Effect of ginsenoside-Rg1 on experimental Parkinson's disease: A systematic review and meta-analysis of animal studies

Previous studies have reported that ginsenoside-Rg1 (G-Rg1) was able to mitigate the loss of dopaminergic neurons in animal models of Parkinson's disease (PD). The present study provided a systematic review and meta-analysis of preclinical studies to pool current evidence on the effect of G-Rg1 on neurogenesis in the treatment of PD. Eligible studies were identified through a search from six databases: PubMed, EMBASE, Web of Science, VIP, Chinese National Knowledge Infrastructure and the Wanfang database. Primary outcomes were tyrosine hydroxylase (TH)-positive cells in the nigra, Nissl staining-positive cells in the nigra, pole test time and dopamine (DA) levels in the striatum. A total of 18 eligible studies were identified, involving 343 animals. Of these, 13 reported a significant relationship between G-Rg1 and improved TH-positive cells in the nigra compared with the control group (P<0.00001).

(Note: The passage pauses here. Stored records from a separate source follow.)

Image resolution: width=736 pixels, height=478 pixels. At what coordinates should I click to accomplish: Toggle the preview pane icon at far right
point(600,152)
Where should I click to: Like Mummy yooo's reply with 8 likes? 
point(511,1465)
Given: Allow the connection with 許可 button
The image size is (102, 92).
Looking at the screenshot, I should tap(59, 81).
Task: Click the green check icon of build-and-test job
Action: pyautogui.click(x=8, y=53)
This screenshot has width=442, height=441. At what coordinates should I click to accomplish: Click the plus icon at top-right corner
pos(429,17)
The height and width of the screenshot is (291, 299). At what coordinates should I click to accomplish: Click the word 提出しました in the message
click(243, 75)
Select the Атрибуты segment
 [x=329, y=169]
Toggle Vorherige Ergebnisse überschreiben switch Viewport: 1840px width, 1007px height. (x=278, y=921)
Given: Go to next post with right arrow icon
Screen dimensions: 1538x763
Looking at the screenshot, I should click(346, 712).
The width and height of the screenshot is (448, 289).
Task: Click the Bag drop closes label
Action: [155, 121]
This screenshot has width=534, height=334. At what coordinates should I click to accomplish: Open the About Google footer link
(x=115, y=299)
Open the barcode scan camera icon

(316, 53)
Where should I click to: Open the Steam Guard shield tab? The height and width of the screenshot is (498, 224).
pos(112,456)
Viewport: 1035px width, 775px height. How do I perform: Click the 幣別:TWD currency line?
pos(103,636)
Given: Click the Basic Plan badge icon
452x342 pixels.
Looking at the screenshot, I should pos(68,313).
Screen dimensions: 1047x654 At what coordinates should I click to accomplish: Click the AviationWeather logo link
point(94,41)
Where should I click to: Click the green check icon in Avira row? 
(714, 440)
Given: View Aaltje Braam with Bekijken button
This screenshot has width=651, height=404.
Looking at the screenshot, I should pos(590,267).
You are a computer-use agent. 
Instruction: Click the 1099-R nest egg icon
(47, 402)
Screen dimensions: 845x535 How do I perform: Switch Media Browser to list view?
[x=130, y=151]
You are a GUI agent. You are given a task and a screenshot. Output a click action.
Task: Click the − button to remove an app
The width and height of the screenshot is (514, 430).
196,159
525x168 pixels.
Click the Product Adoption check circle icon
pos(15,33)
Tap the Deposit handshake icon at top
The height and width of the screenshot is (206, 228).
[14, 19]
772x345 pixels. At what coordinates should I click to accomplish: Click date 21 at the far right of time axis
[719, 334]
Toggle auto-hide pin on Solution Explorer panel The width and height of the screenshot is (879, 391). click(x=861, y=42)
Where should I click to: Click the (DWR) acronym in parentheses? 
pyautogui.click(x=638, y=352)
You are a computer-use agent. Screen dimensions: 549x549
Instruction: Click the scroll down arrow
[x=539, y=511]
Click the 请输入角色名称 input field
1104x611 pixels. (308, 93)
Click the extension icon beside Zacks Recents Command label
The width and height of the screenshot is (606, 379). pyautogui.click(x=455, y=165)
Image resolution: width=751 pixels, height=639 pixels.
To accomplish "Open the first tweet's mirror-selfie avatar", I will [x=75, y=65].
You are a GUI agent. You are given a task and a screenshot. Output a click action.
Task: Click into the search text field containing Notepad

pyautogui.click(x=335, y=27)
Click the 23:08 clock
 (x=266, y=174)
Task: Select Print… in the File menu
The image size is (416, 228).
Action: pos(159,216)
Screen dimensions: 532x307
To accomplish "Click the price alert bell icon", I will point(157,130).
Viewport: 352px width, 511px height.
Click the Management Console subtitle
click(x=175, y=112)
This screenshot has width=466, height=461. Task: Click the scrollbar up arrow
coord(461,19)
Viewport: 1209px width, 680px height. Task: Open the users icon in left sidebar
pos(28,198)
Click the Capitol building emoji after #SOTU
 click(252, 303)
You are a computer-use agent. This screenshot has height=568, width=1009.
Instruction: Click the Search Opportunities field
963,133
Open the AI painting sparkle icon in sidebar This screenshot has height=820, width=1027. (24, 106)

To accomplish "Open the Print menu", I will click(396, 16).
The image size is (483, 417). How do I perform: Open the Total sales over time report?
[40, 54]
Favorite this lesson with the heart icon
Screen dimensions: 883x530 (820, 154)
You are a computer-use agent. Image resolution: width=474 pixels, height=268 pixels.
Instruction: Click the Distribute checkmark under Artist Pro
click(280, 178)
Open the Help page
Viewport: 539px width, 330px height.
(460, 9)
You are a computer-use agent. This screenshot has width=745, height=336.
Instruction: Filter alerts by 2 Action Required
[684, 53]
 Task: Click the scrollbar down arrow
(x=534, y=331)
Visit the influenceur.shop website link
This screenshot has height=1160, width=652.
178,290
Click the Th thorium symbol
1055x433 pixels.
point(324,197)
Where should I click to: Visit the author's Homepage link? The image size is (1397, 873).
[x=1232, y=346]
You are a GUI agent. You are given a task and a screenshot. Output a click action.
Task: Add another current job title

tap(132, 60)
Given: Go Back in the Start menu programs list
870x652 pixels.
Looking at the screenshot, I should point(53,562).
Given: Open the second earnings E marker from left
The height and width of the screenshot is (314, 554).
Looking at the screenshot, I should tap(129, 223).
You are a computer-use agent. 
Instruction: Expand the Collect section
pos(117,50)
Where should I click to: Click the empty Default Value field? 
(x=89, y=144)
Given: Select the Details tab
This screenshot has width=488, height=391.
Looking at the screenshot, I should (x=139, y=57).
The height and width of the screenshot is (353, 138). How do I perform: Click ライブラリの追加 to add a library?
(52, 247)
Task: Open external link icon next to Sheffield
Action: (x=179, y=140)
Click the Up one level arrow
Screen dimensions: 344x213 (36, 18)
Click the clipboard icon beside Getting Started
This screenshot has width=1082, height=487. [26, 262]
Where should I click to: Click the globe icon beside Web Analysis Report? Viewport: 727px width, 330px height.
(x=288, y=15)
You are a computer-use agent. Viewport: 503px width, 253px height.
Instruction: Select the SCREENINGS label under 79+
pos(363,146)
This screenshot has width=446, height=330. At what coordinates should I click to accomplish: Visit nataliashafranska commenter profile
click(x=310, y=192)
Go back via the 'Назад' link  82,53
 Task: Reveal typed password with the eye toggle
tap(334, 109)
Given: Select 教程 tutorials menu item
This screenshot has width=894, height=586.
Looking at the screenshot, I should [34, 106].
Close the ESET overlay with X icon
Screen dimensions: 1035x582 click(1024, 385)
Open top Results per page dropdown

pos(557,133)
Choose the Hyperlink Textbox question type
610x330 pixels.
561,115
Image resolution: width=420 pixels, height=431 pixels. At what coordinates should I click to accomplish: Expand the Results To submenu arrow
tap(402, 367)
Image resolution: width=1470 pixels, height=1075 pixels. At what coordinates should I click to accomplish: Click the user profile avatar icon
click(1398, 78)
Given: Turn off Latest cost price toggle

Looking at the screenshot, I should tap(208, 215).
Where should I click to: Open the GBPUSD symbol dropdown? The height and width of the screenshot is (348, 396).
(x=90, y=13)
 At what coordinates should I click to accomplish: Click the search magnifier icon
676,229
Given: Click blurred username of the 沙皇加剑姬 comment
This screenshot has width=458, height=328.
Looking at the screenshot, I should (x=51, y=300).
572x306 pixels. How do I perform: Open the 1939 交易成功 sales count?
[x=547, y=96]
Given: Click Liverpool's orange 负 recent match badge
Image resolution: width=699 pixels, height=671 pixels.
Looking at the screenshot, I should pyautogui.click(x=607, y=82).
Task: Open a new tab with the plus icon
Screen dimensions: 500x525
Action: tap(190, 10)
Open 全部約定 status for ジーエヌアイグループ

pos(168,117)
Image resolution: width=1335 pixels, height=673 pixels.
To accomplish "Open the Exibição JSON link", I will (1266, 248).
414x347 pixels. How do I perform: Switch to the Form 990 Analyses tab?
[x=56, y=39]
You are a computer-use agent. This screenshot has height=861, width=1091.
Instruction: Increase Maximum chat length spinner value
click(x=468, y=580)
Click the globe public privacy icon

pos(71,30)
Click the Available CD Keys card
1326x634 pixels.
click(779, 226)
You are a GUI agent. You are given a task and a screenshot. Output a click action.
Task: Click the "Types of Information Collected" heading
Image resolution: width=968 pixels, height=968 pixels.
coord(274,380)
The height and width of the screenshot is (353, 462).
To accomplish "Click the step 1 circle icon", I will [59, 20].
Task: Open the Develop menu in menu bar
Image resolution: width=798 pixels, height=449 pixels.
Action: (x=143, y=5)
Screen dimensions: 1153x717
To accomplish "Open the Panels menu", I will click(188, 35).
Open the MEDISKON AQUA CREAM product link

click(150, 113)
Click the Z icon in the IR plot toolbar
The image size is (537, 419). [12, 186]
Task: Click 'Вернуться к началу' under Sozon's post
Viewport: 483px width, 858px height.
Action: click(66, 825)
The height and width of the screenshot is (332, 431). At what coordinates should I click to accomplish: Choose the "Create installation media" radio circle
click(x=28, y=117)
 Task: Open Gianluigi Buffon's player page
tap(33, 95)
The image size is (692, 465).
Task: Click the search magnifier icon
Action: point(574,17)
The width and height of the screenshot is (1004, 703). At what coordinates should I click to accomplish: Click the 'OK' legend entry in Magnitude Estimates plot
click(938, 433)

Furthermore, 3 studies reported a significant relationship between G-Rg1 and improved Nissl-positive cells in the nigra compared with the control group (P<0.00001). In addition, 4 studies reported a significant effect of G-Rg1 to reduce the total pole test time compared with that in the control group (P=0.001). A total of 3 studies indicated a significant association between G-Rg1 and improved DA levels in the striatum compared with the control group (P<0.00001). These results suggested that G-Rg1 has positive effects in attenuating damage in models of PD, and thus, it is a potential candidate neuroprotective drug for human PD.